La courbe en U exprime une réalité à laquelle peu d’entre nous échappe : le sentiment d’être bien dans sa peau commence à fléchir dès 20 ans et jusque vers 40-50 ans (âge auquel la consommation d’anti-dépresseurs et le risque suicidaire sont à leur pic), avant de remonter, de façon aussi spectaculaire, jusque vers 70 ans. Cette courbe est quasi universelle : on l’a observée dans plus de 50 pays, y compris les plus pauvres. Mais comme sa forme n’est pas affectée par de nombreux facteurs économiques et démographiques, l’équipe de Andrew Oswald s’est demandée si des facteurs biologiques n’y contribuaient pas également.
Chimpanzés et orangs-outans.
D’où l’idée de cette enquête chez des primates non humains. Trois groupes de singes ont été soumis (via leurs gardiens, des volontaires ou des chercheurs qui connaissaient les animaux depuis au moins deux ans) à un questionnaire très proche de celui qui évalue le sentiment de bonheur chez l’homme. Les analyses de régression multiple conduites dans l’échantillon A (155 chimpanzés recrutés dans des zoos et un sanctuaire japonais), l’échantillon B (181 chimpanzés de zoos australiens et américains) et l’échantillon C (172 orangs-outans provenant de divers zoos dans le monde) mettent en évidence une courbe en U, avec un sentiment de bonheur au plus bas aux âges de 28,3, 27,2 et 35,4 ans, respectivement dans chaque groupe. Une quatrième analyse de régression, conduite sur l’ensemble des singes (n = 508) retrouve la même tendance, avec un âge moyen, au tournant de la courbe en U, de 31,9 ans.

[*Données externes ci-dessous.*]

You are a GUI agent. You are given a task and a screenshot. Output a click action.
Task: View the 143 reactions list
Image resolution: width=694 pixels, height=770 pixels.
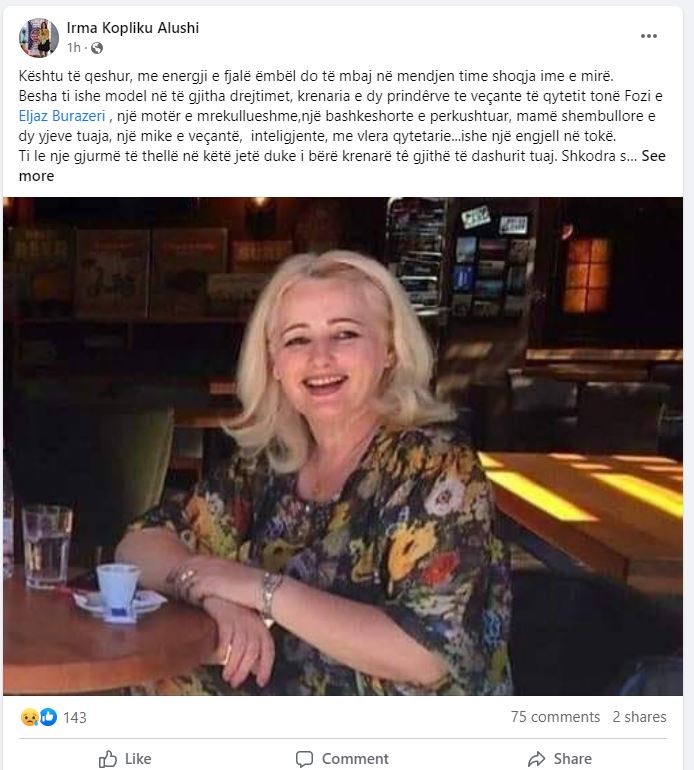click(75, 717)
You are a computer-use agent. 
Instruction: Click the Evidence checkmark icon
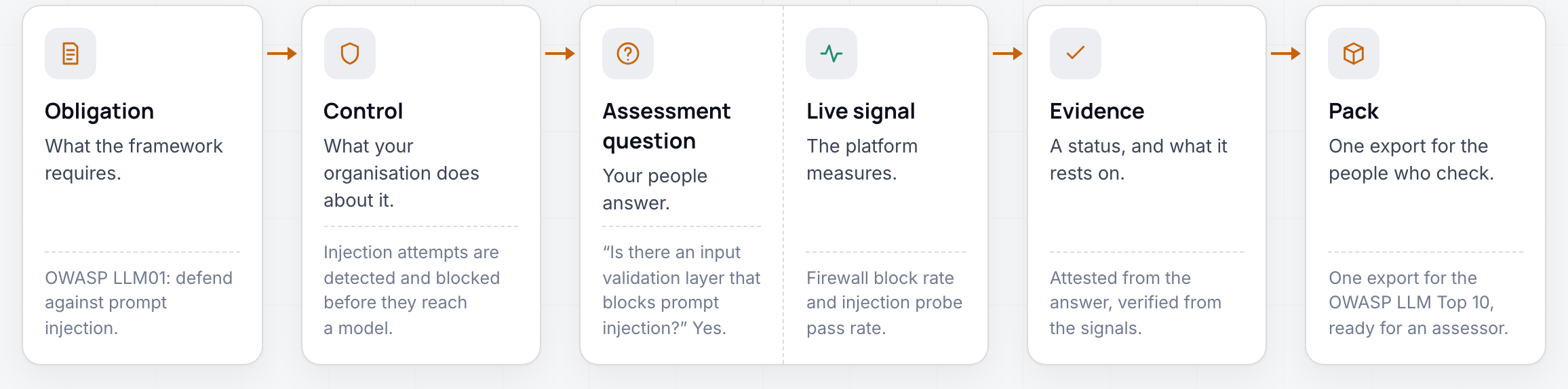[x=1076, y=54]
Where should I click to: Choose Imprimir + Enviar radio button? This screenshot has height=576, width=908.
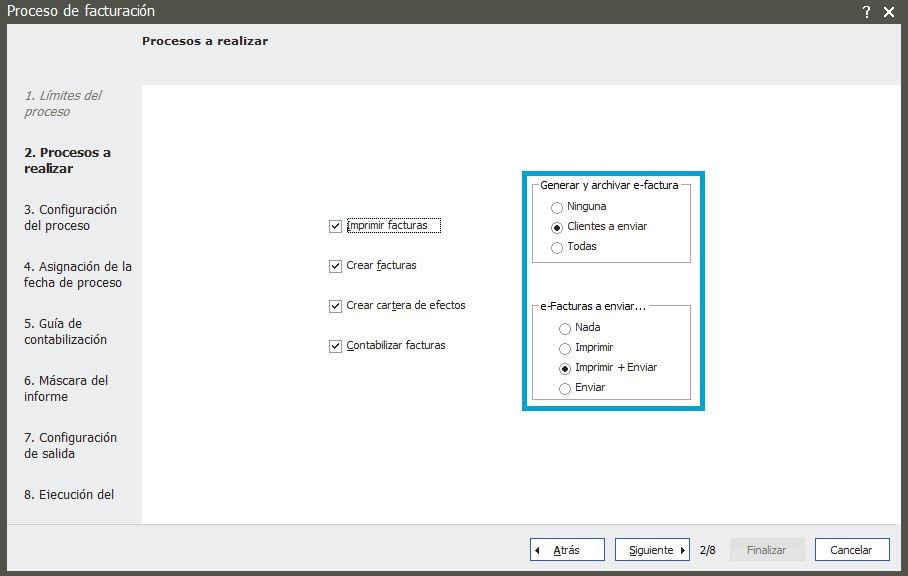pos(565,368)
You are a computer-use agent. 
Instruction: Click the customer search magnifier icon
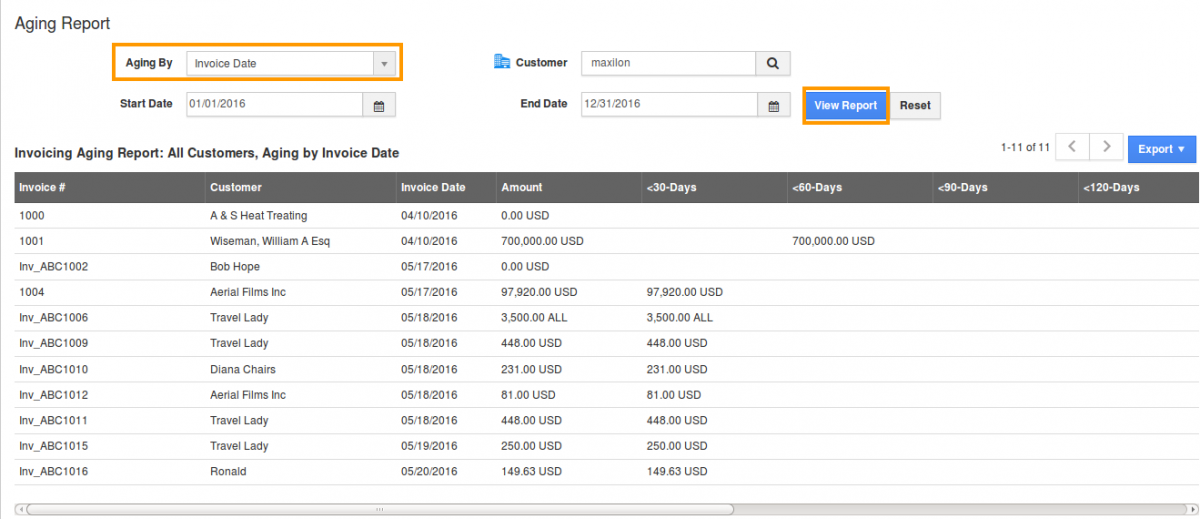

C’est la première fois qu’on retrouve une telle similitude entre l’espèce humaine et les singes. Comment l’expliquer ? On peut se demander si cette courbe en U reflète des altérations liées à l’âge au niveau de certaines structures cérébrales en relation avec le sentiment de bien-être. Il est aussi possible que, dans l’espèce simienne comme dans l’espèce humaine, les adultes atteignant un certain âge recherchent des situations ou des groupes sociaux où trouver des émotions positives, ou se concentrent sur des objectifs plus réalisables et donc ayant plus de chances de succès.
Cette étude souligne en tout cas l’intérêt d’accorder plus de place, à l’avenir, aux aspects neuro-développementaux communs aux êtres humains et aux autres primates dans l’étude de l’évolution des facteurs prédictifs de bien-être au cours de la vie.
Andrew J. Oswald et coll. Evidence for a midlife crisis in great apes consistent with the U-shape in human well-being. Proc Natl Acad Sci USA (2012). Publié en ligne.